Records excerpted from a collection
/---

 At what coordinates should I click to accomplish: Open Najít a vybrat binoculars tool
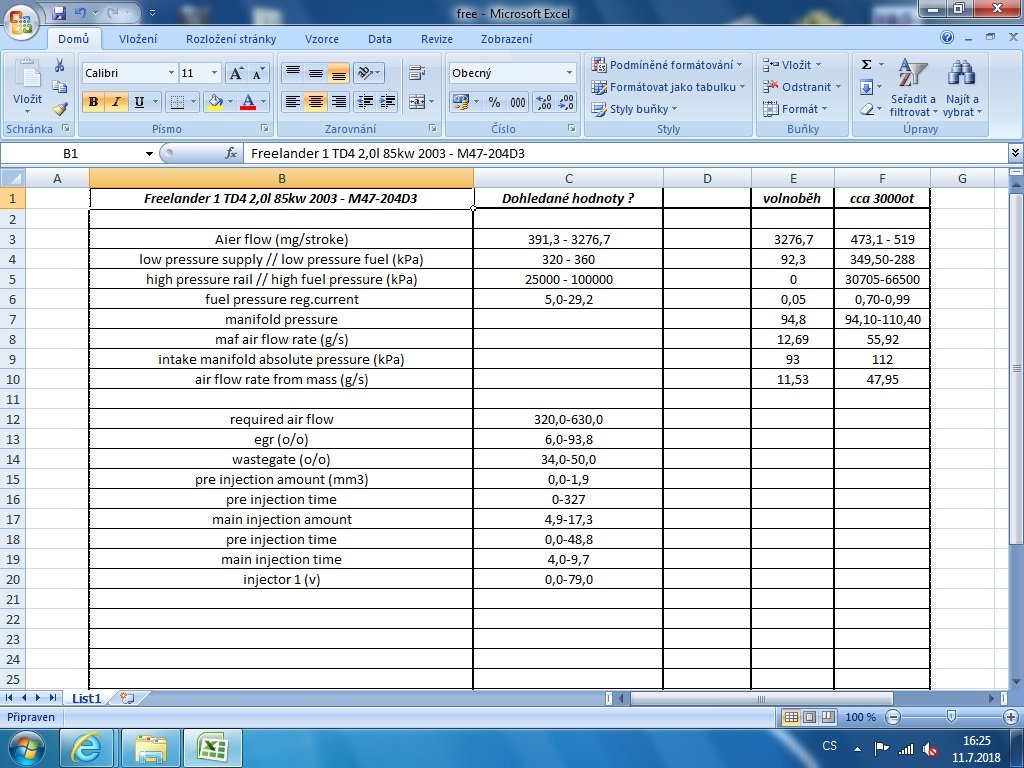click(962, 88)
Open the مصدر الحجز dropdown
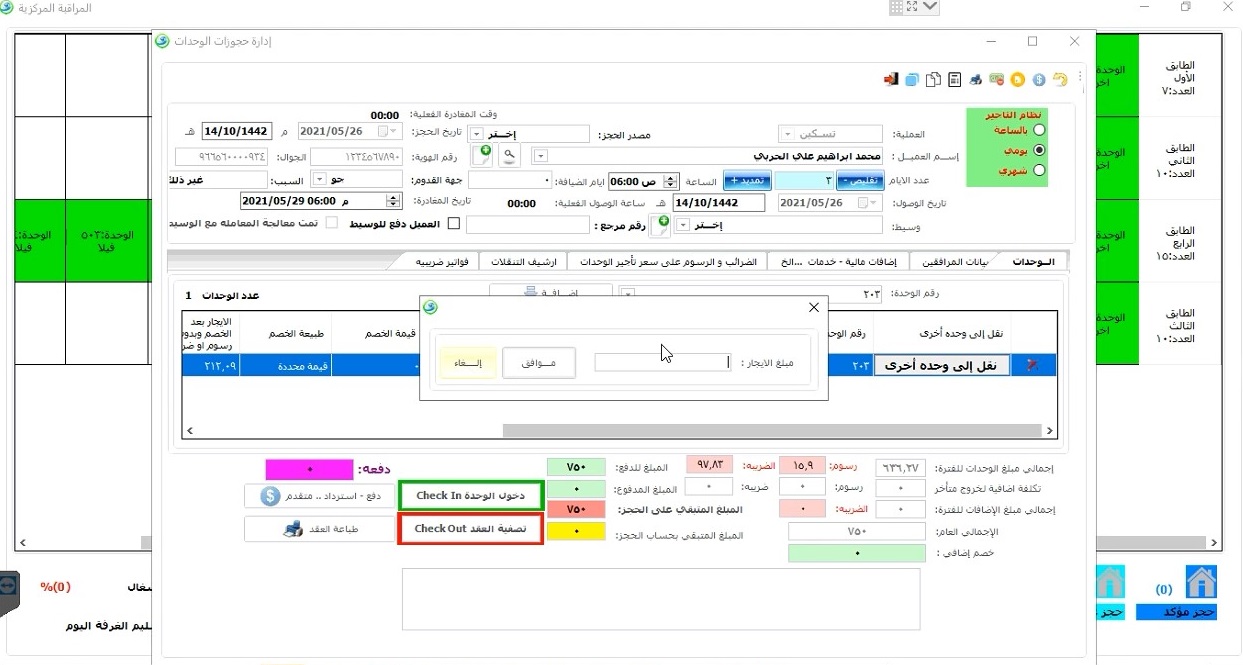 point(476,134)
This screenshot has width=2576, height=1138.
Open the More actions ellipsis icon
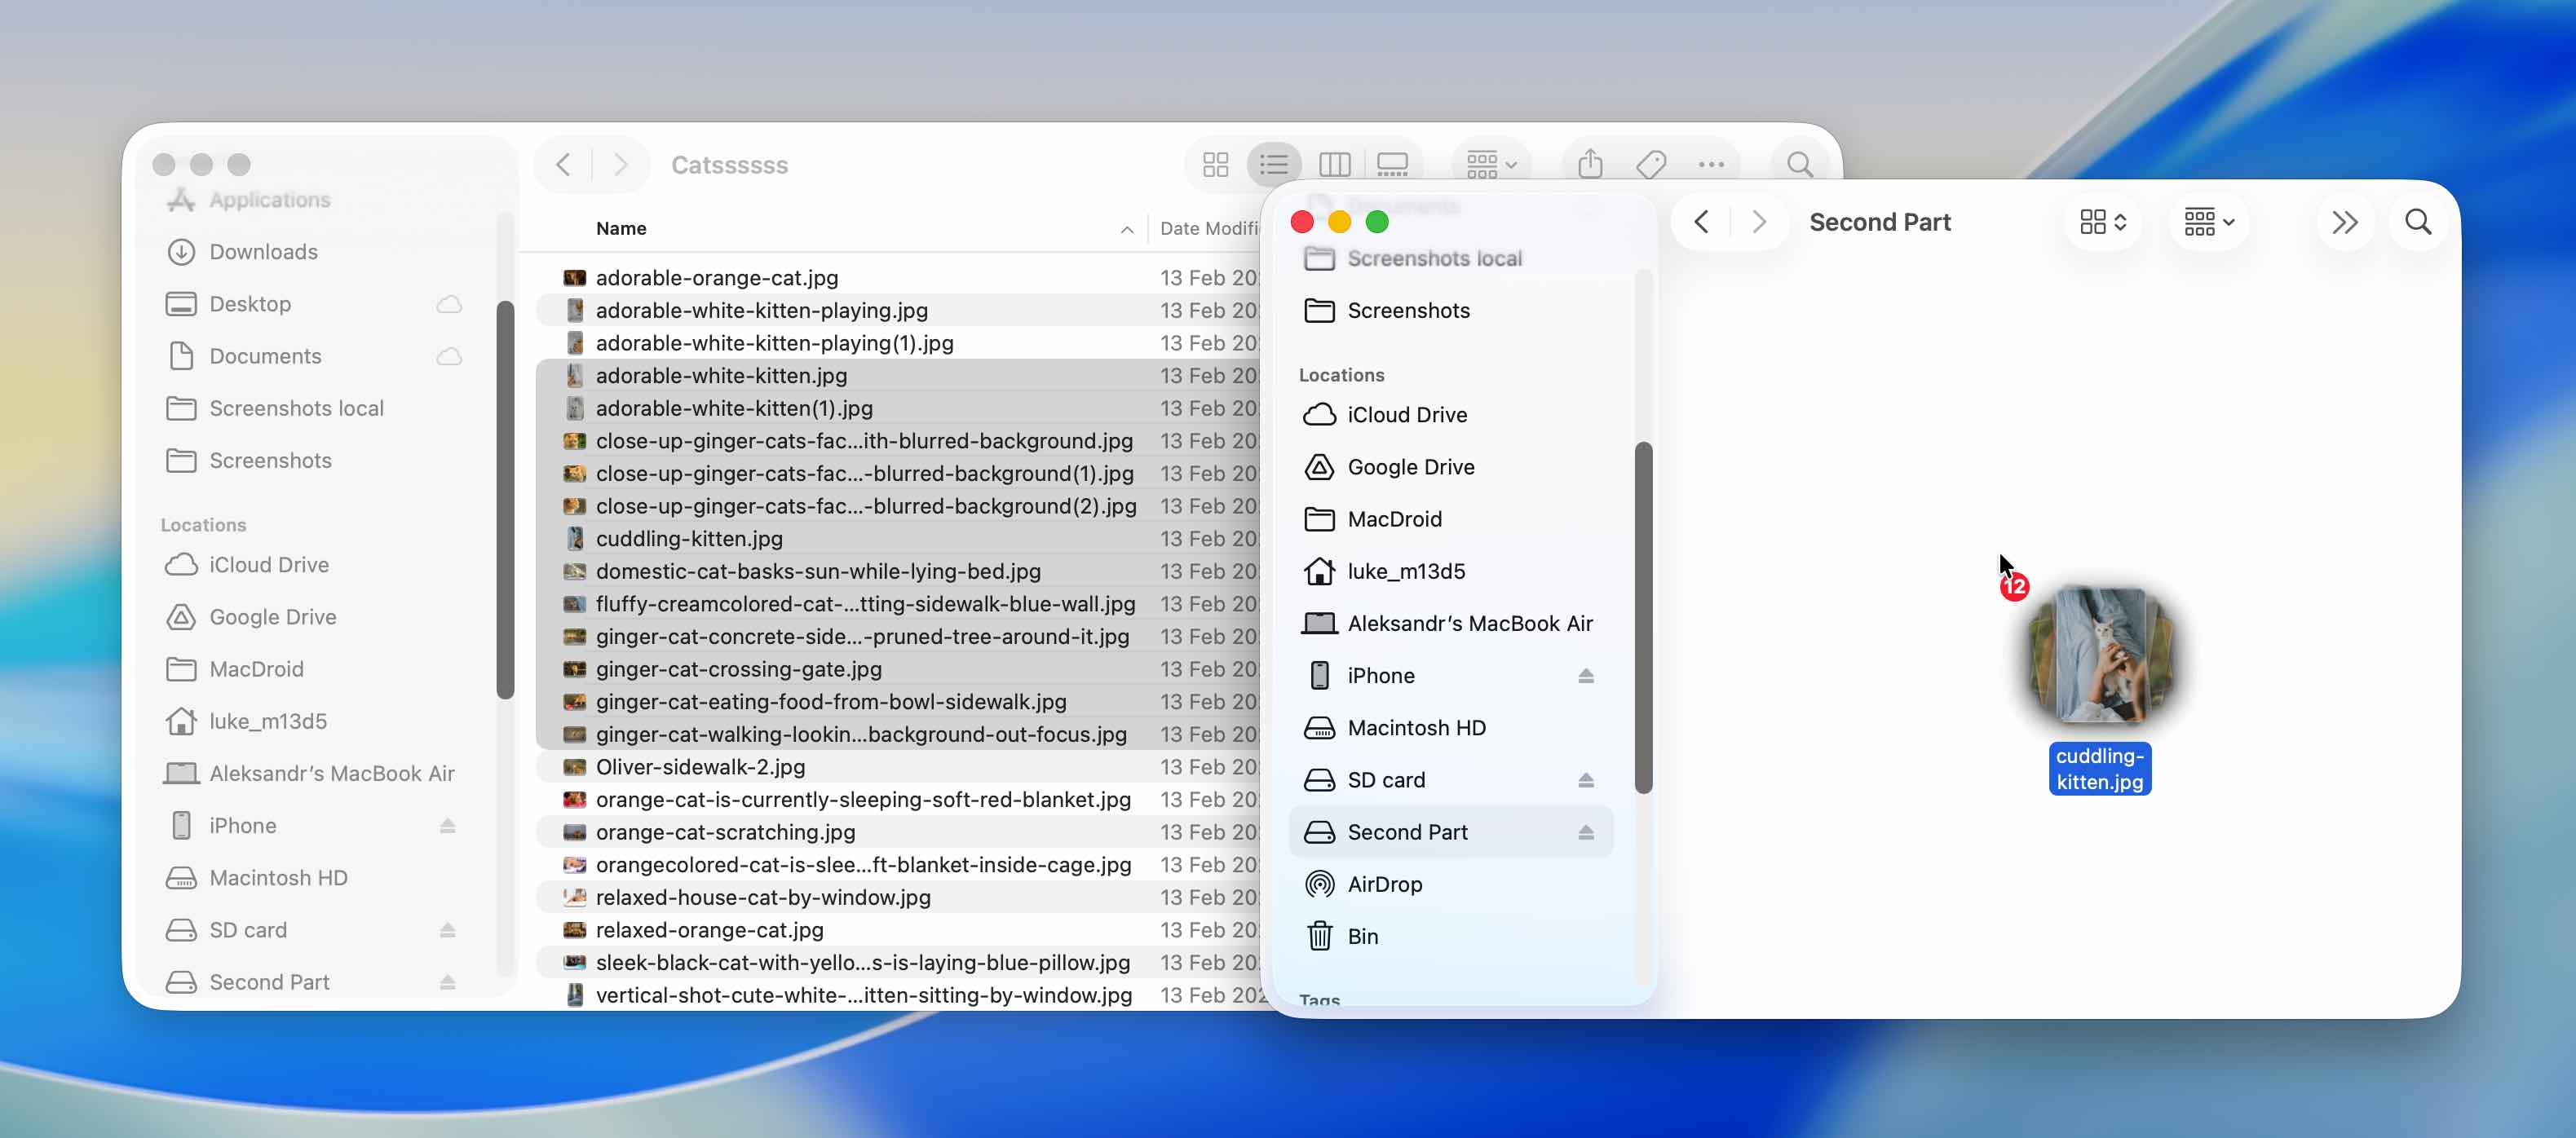(1711, 164)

\---

**Task prompt**
Return every line of the entries above as it stands, omitting the pictures.

**In response**
 At what coordinates should I click to accomplish: Open Najít a vybrat binoculars tool
click(962, 88)
Open the مصدر الحجز dropdown
 point(476,134)
This screenshot has width=2576, height=1138.
Open the More actions ellipsis icon
(1711, 164)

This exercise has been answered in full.